The paper tackles the challenge of achieving supervised performance in semantic segmentation with minimal annotation cost by proposing a Semi-Supervised Domain Adaptation (SSDA) framework that combines consistency regularization, pixel contrastive learning, and self-training, showing that as few as 50 target labels can achieve near-supervised performance on benchmarks like GTA-to-Cityscapes.
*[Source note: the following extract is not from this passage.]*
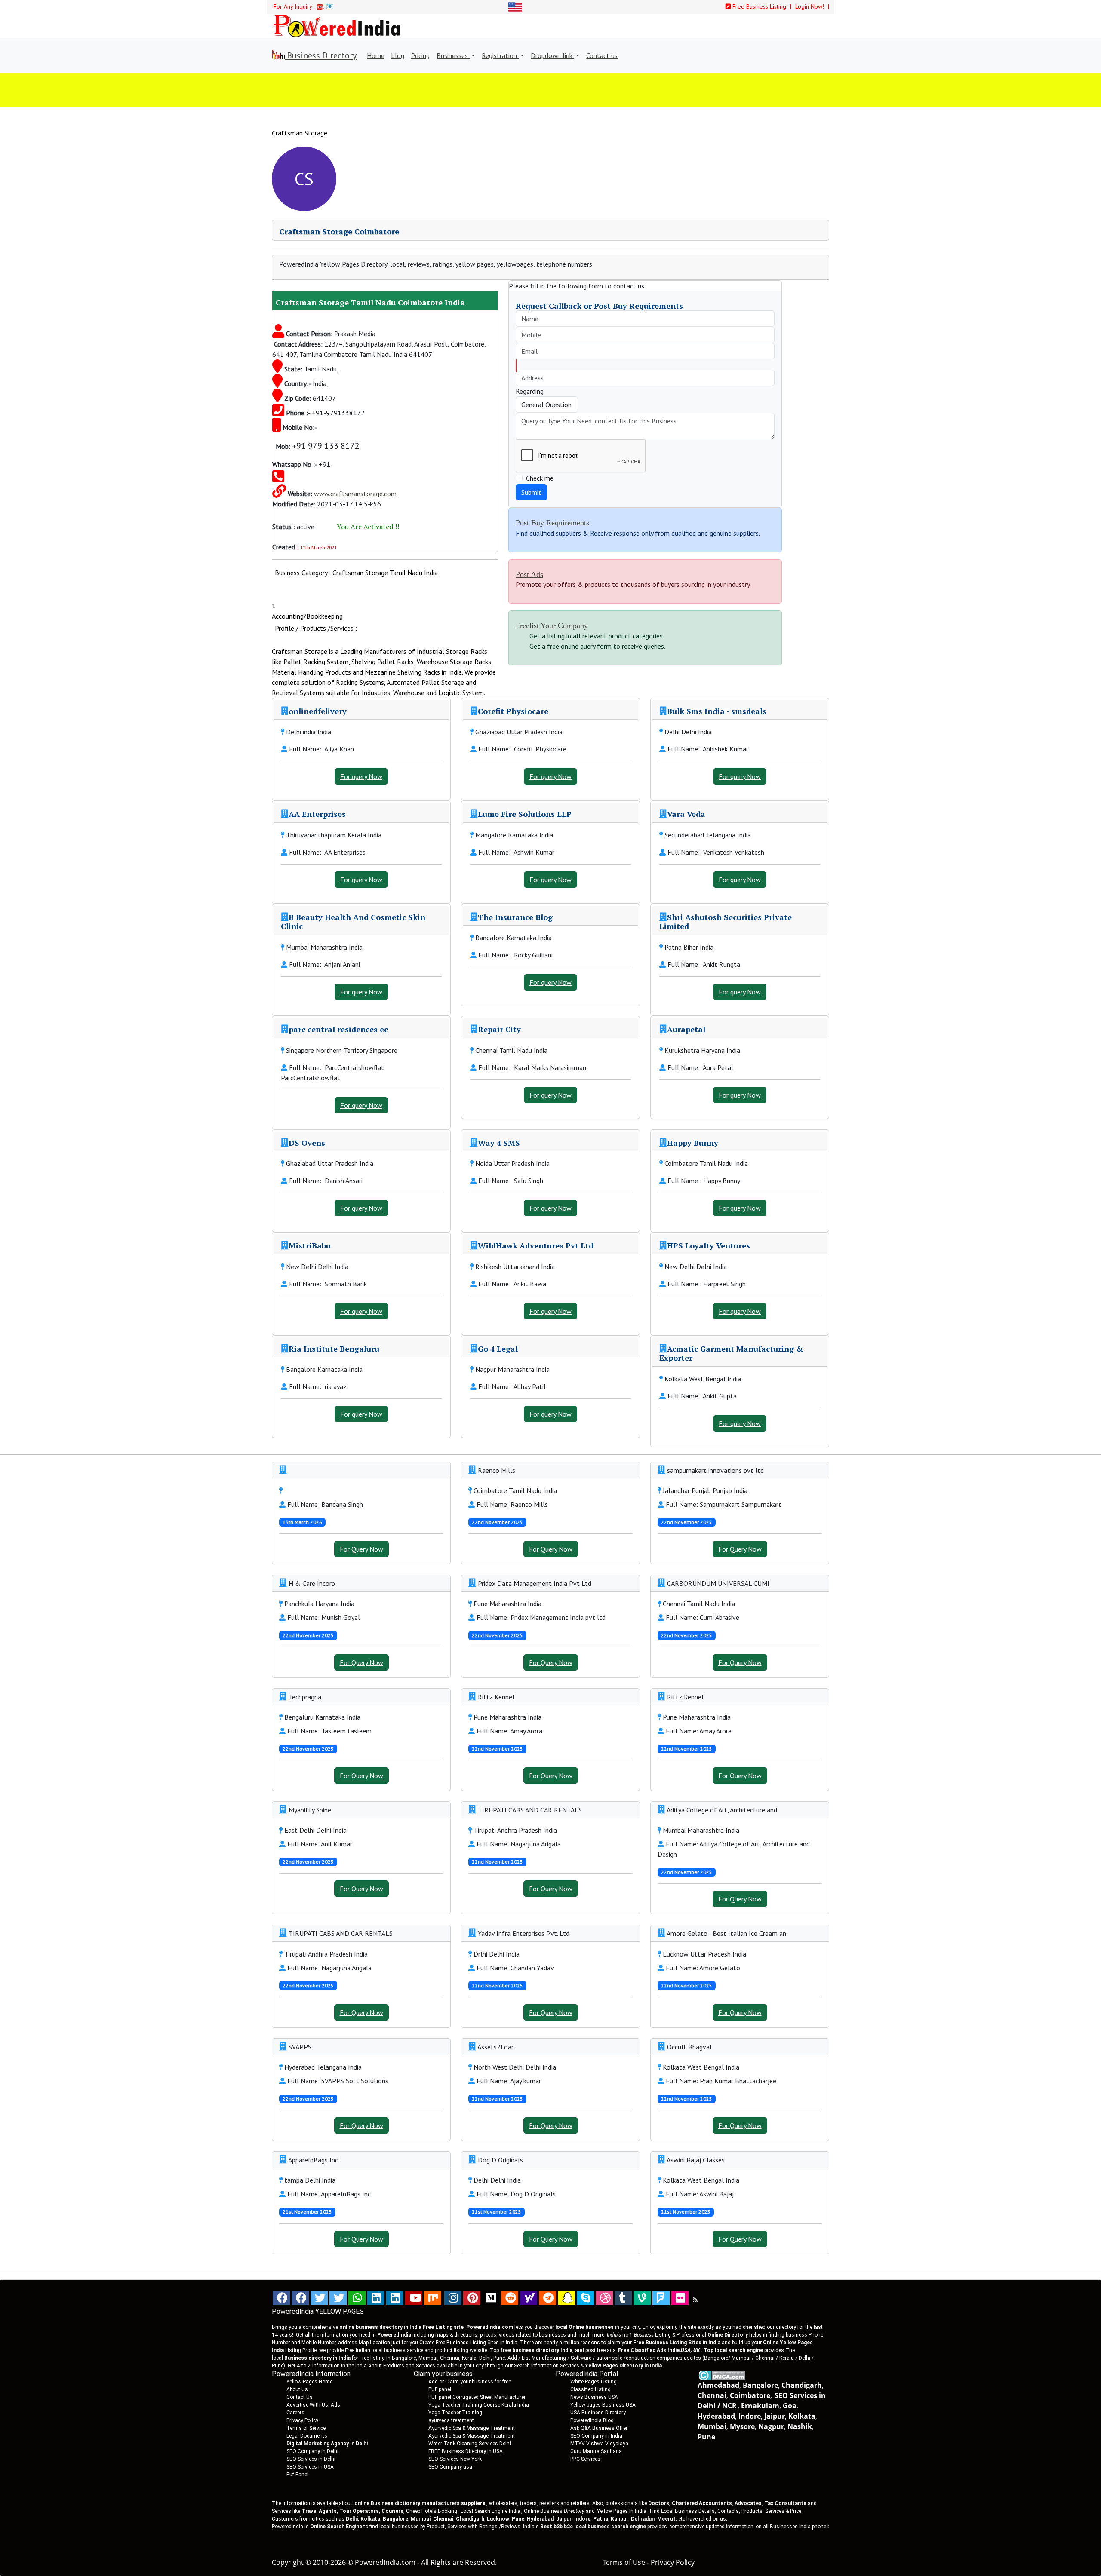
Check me (540, 478)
Supervised deep learning requires massive labeled datasets, but obtaining annotations is not always easy or possible, especially for dense tasks like semantic segmentation. To overcome this issue, numerous works explore Unsupervised Domain Adaptation (UDA), which uses a labeled dataset from another domain (source), or Semi-Supervised Learning (SSL), which trains on a partially labeled set. Despite the success of UDA and SSL, reaching supervised performance at a low annotation cost remains a notoriously elusive goal. To address this, we study the promising setting of Semi-Supervised Domain Adaptation (SSDA). We propose a simple SSDA framework that combines consistency regularization, pixel contrastive learning, and self-training to effectively utilize a few target-domain labels. Our method outperforms prior art in the popular GTA-to-Cityscapes benchmark and shows that as little as 50 target labels can suffice to achieve near-supervised performance. Additional results on Synthia-to-Cityscapes, GTA-to-BDD and Synthia-to-BDD further demonstrate the effectiveness and practical utility of the method. Lastly, we find that existing UDA and SSL methods are not well-suited for the SSDA setting and discuss design patterns to adapt them.